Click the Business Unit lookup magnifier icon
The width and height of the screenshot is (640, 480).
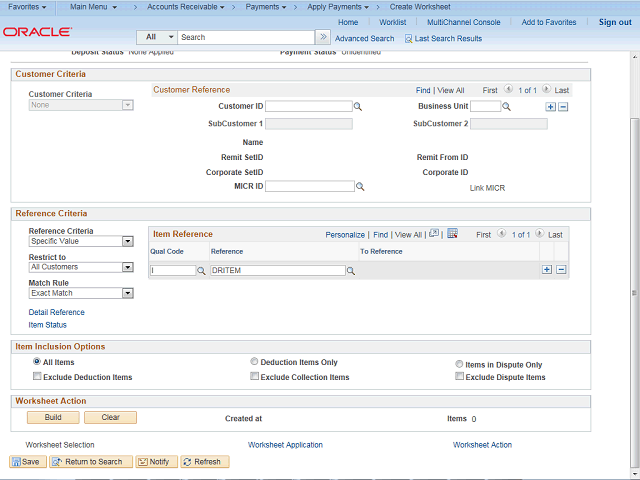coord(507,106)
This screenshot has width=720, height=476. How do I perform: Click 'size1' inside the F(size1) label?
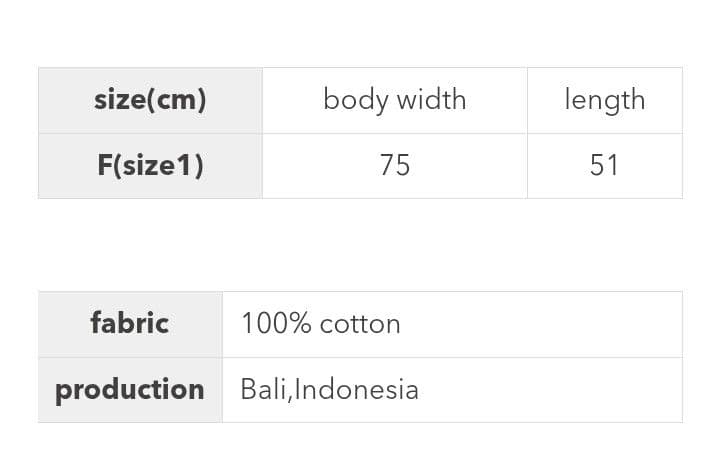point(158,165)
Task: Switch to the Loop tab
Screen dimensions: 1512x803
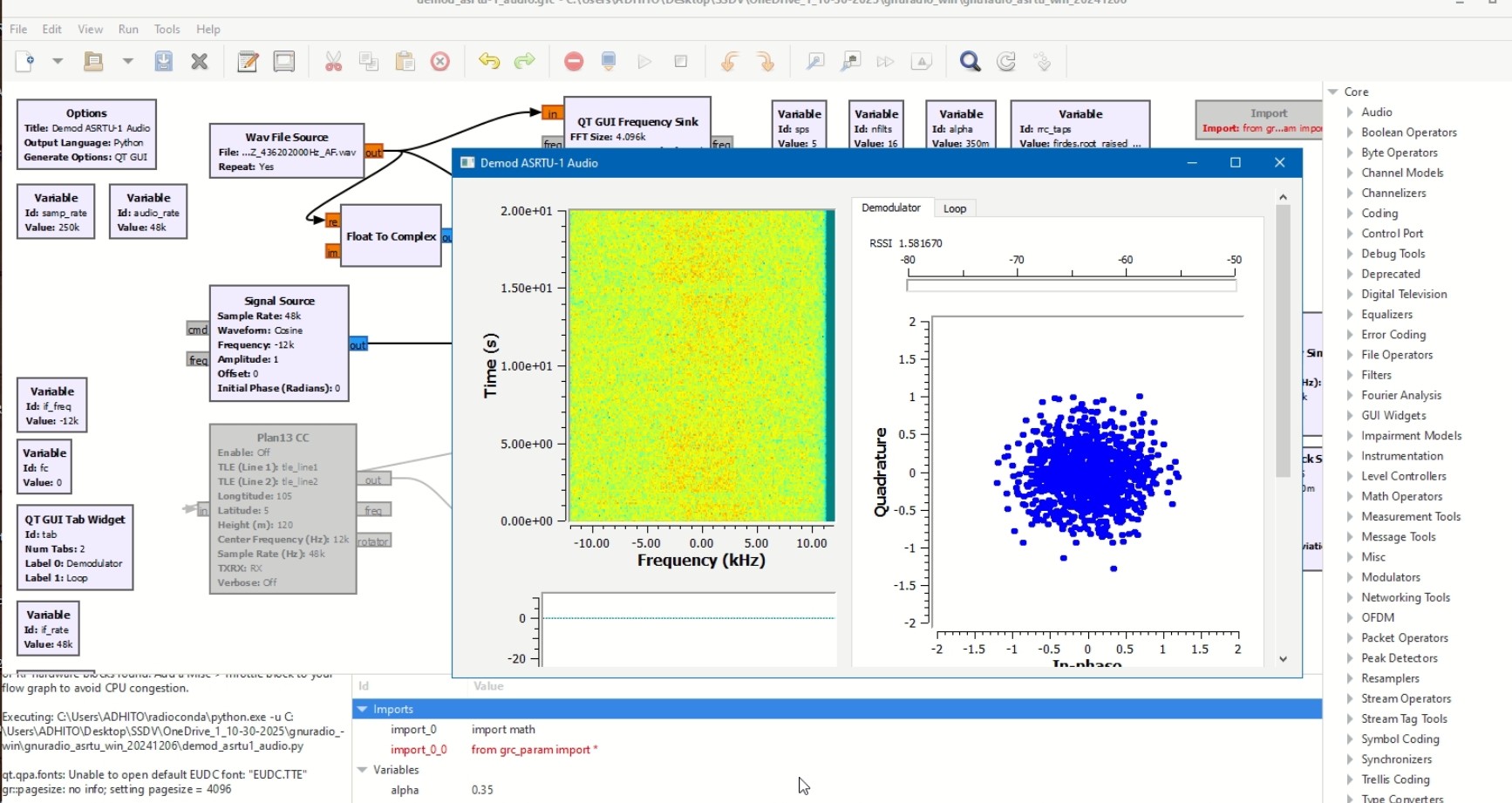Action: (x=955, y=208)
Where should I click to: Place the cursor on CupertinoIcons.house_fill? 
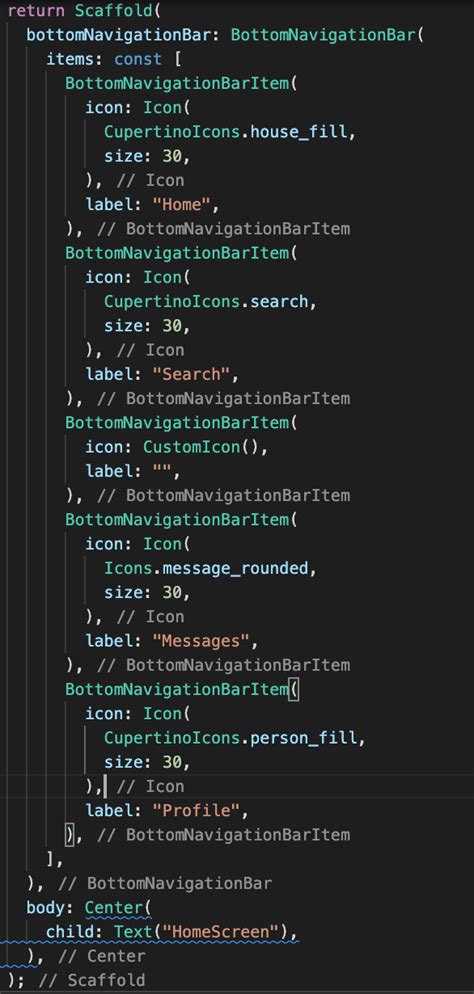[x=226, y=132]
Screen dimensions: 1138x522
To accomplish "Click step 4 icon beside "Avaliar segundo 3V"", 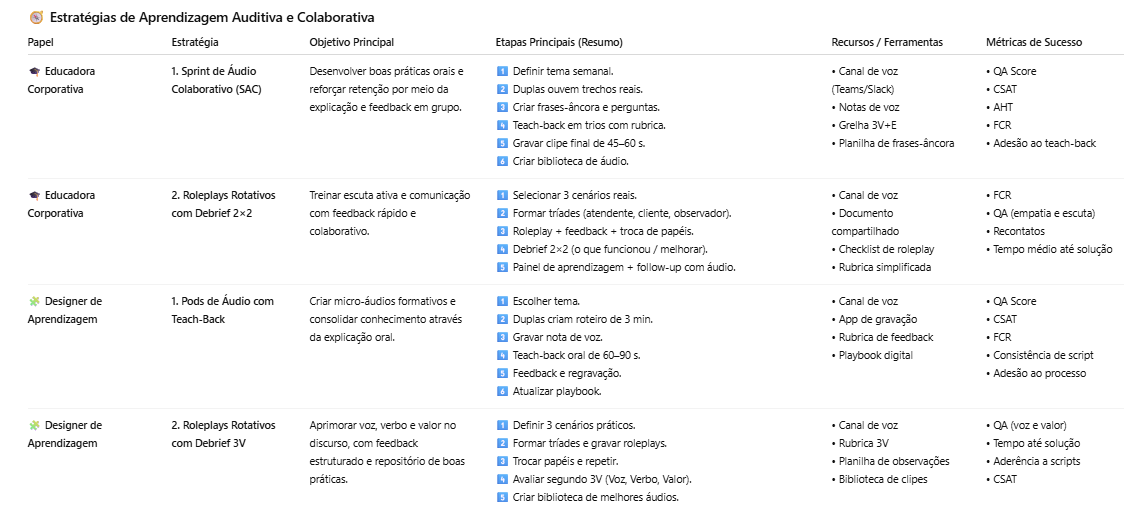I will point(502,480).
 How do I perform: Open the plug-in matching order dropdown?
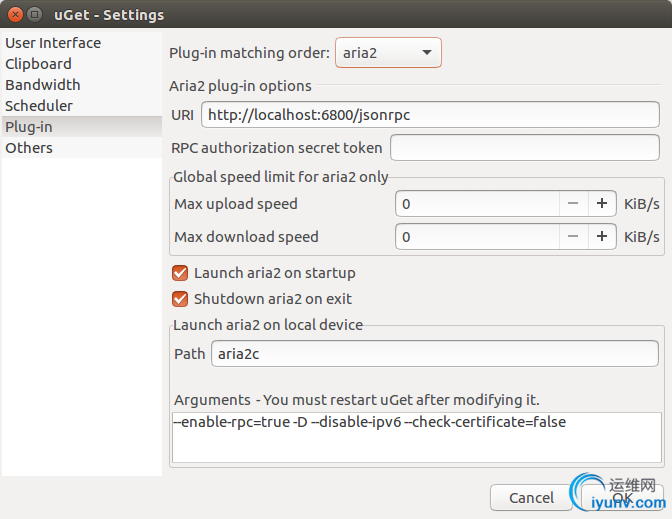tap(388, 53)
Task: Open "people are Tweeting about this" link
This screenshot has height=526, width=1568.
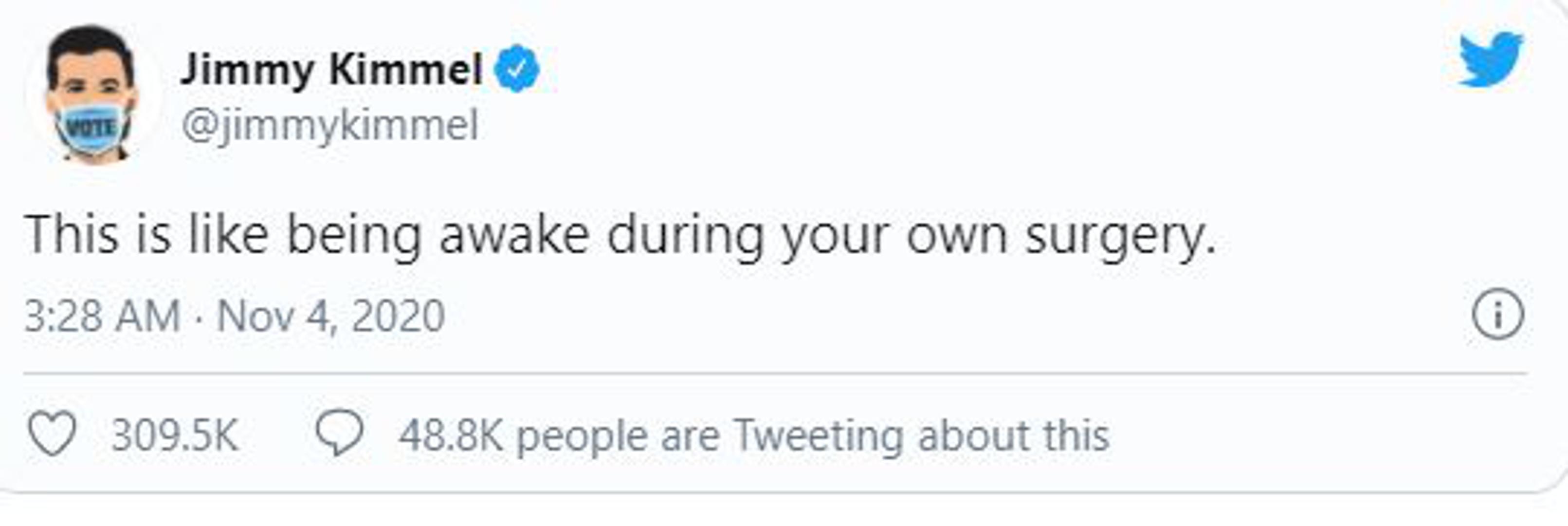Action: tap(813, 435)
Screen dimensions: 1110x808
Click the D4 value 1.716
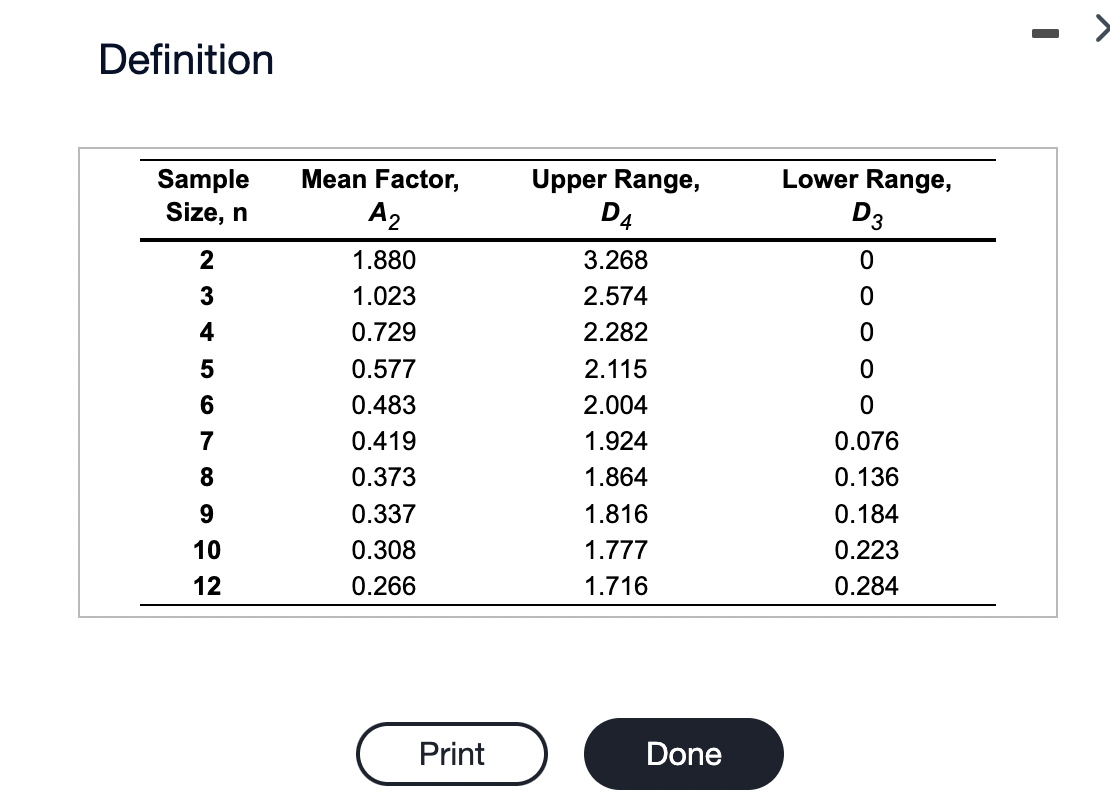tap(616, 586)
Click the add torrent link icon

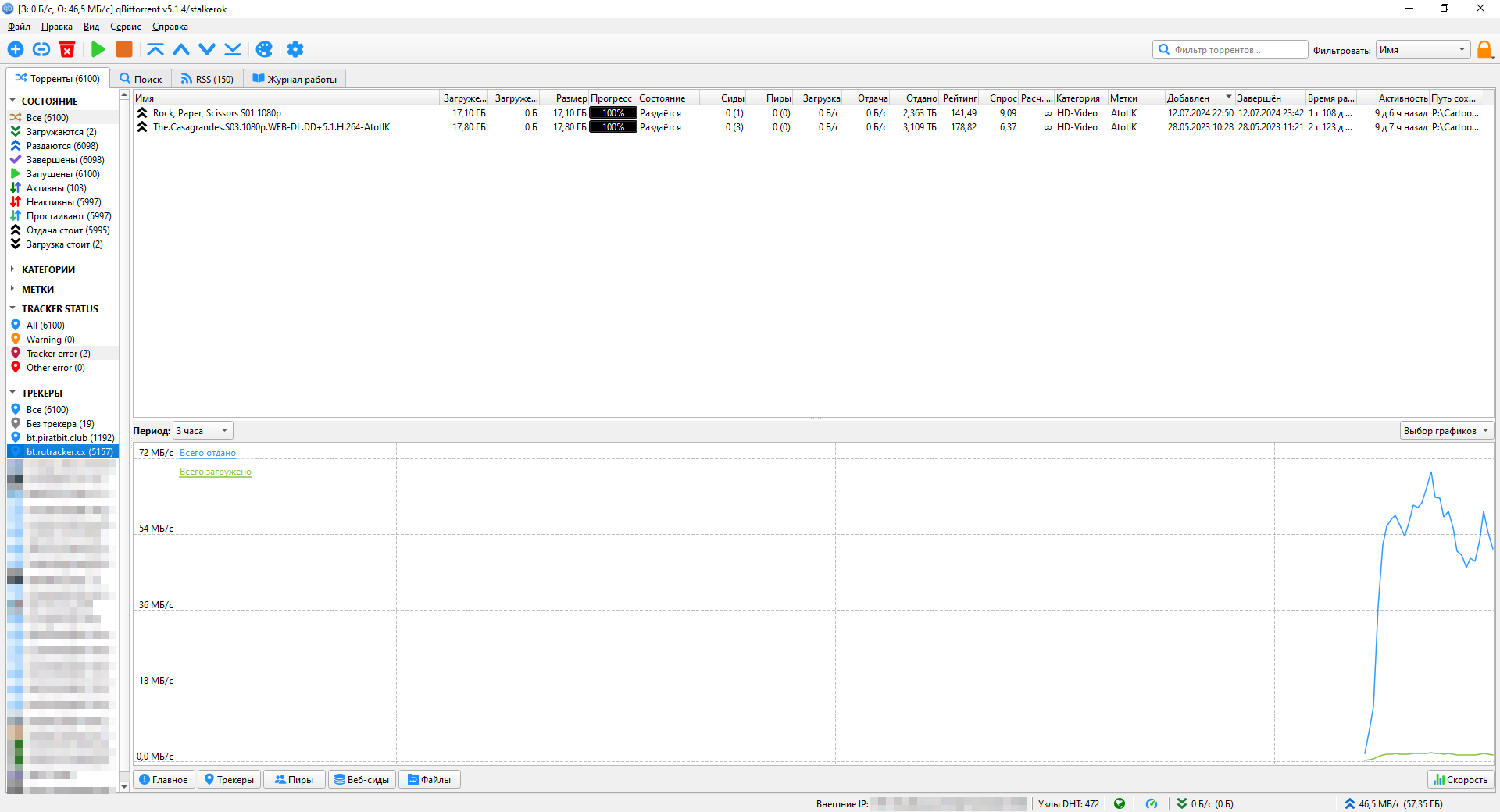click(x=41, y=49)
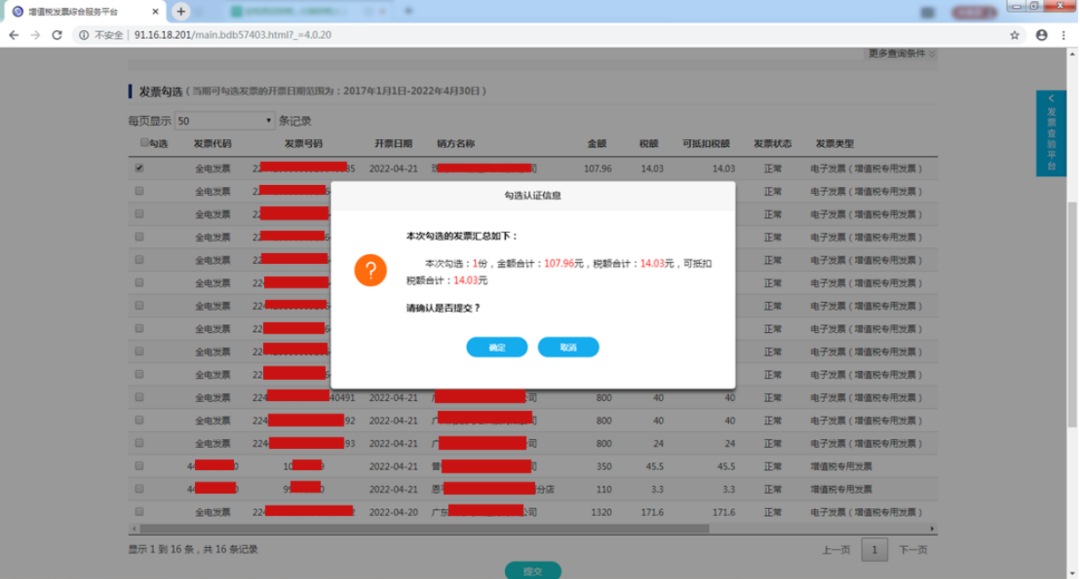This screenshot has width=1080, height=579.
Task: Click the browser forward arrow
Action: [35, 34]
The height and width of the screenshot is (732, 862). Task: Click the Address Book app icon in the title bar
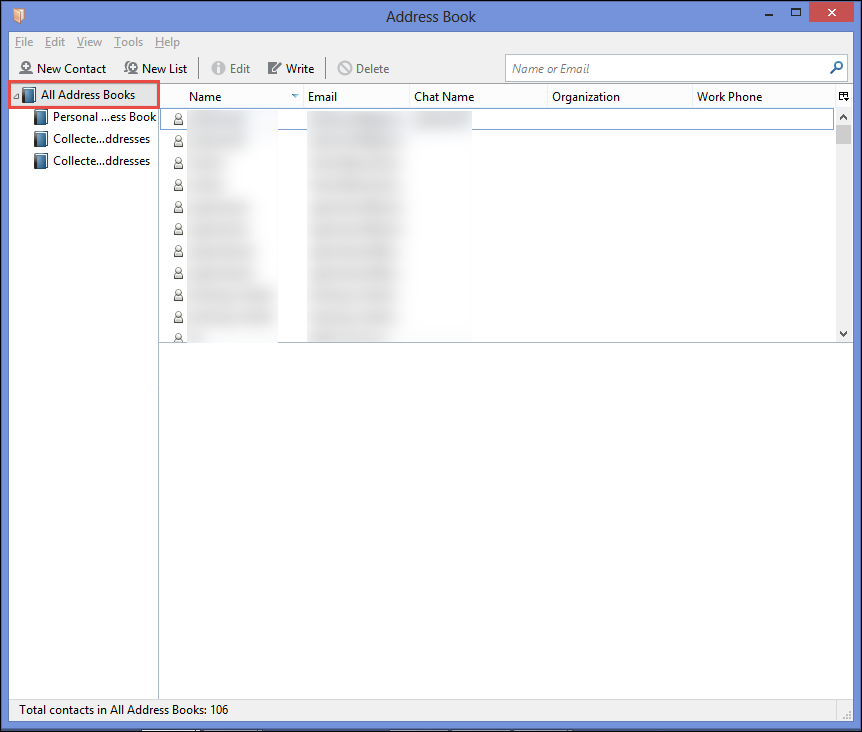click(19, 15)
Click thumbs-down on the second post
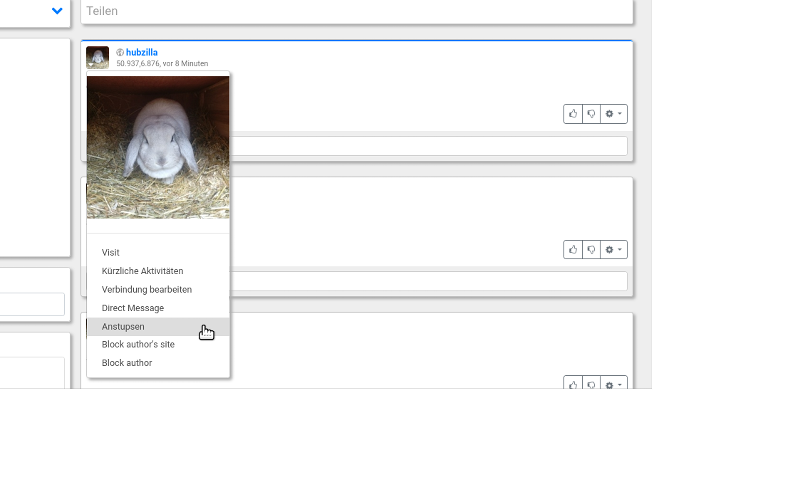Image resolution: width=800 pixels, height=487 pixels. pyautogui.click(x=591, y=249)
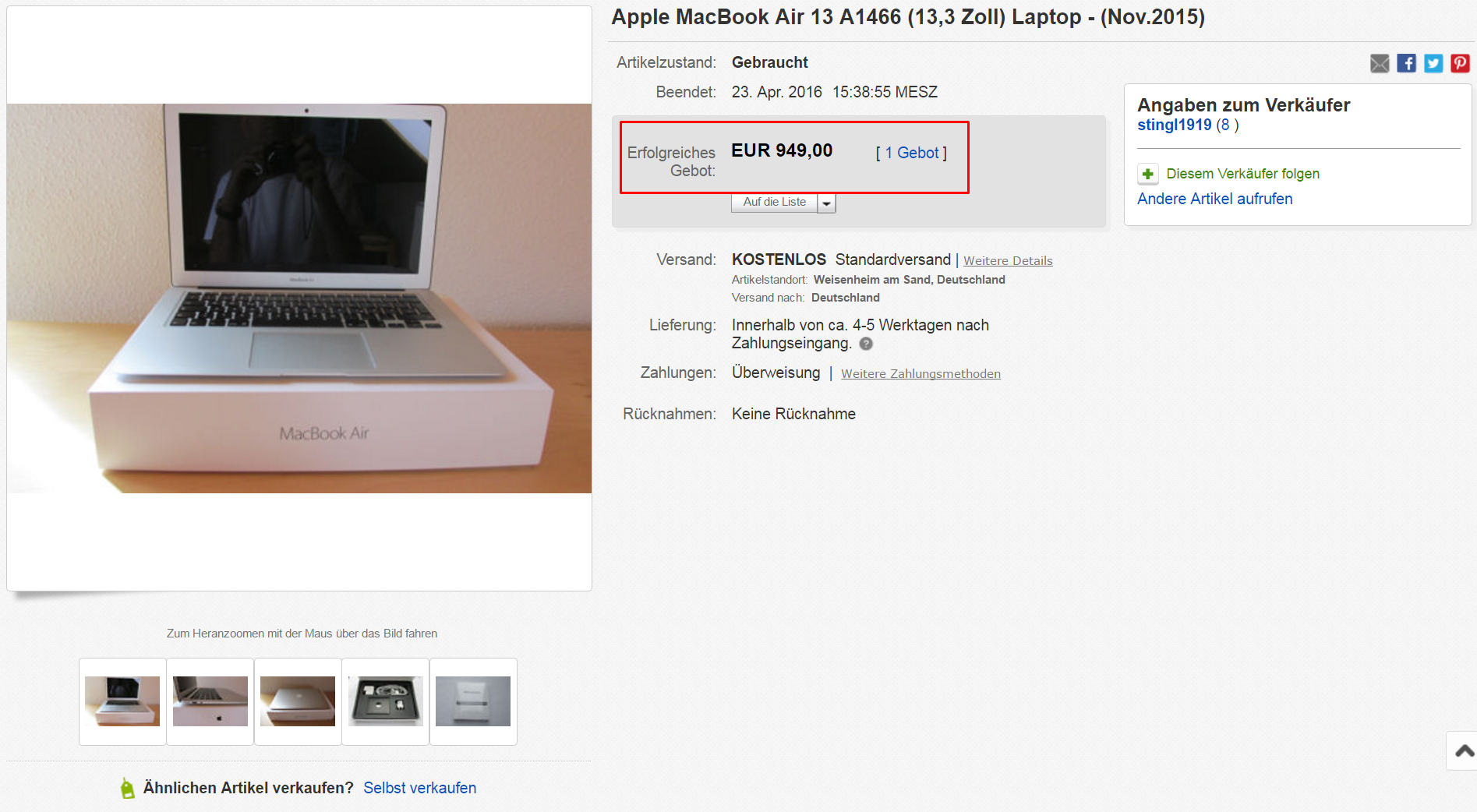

════════════════

Write out exactly the lines from the one containing "are Tweeting about" through the last line of the records above, both ends included, and leave out any pictures.

Task: Open "people are Tweeting about this" link
This screenshot has height=526, width=1568.
Action: tap(813, 435)
Screen dimensions: 1110x808
Click the D4 value 1.716
tap(616, 586)
Click the add torrent link icon

click(x=41, y=49)
This screenshot has width=1080, height=579.
Task: Click the browser forward arrow
Action: [35, 34]
The height and width of the screenshot is (732, 862). Task: Click the Address Book app icon in the title bar
click(19, 15)
Click thumbs-down on the second post
Image resolution: width=800 pixels, height=487 pixels. pyautogui.click(x=591, y=249)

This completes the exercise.